The driving activity sensors are also, for example, installed in
vehicles which do not belong to the spot check vehicle fleet.
However, it is also conceivable for the driving activity sensors to
be installed, for example, in a fixed manner in the roadway
covering of side streets within a residential area, in order to
register the number of active vehicles which, with a specific
probability, offset in time, contribute to the corresponding
traffic flows at the selected locations or in the selected sections
of the road network.
The vehicles expediently also have a sensor for registering the
instantaneous vehicle speed. The traffic flows can then be
determined with more accuracy and can be linked directly to the
traffic density.
The various features of novelty which characterize the invention
are pointed out with particularity in the claims annexed to and
forming a part of the disclosure. For a better understanding of the
invention, its operating advantages, and specific objects attained
by its use, reference should be had to the drawing and descriptive
matter in which there are illustrated and described preferred
embodiments of the invention.
BRIEF DESCRIPTION OF THE DRAWING
The single FIGURE schematically shows the inventive system for
forecasting the traffic flows at selected locations or in selected
sections of a road network pursuant to the inventive method.

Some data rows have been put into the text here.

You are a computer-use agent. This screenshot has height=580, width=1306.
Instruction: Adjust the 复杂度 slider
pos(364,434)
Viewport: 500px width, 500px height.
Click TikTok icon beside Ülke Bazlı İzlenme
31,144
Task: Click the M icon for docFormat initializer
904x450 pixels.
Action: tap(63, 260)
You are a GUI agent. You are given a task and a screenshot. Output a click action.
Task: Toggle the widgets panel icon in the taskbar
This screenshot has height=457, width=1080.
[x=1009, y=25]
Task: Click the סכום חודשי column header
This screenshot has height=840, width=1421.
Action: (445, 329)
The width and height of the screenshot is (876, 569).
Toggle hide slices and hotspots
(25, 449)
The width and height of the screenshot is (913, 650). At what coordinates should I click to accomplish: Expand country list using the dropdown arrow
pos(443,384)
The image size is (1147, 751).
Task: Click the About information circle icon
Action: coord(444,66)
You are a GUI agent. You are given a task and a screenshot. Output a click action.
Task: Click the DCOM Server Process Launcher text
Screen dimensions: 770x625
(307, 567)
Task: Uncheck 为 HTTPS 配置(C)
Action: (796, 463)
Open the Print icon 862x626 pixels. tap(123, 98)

DETAILED DESCRIPTION OF THE PREFERRED EMBODIMENTS
The system for implementing the inventive method for forecasting
the traffic flows essentially comprises three partial systems: a
spot check vehicle fleet 10, driving activity sensors 20, which may
be installed, in particular, in the vehicles 11 of the spot check
vehicle fleet 10, and a traffic computer 30. The driving activity
sensors 20, which are arranged in a physically distributed manner,
may be mobile or else stationary driving activity sensors 20
arranged along the road network. The essential factor is that
driving activity sensors 20 are arranged such that they are
distributed physically over a specific geographical area, in order
to register the driving activities with as large an "area coverage"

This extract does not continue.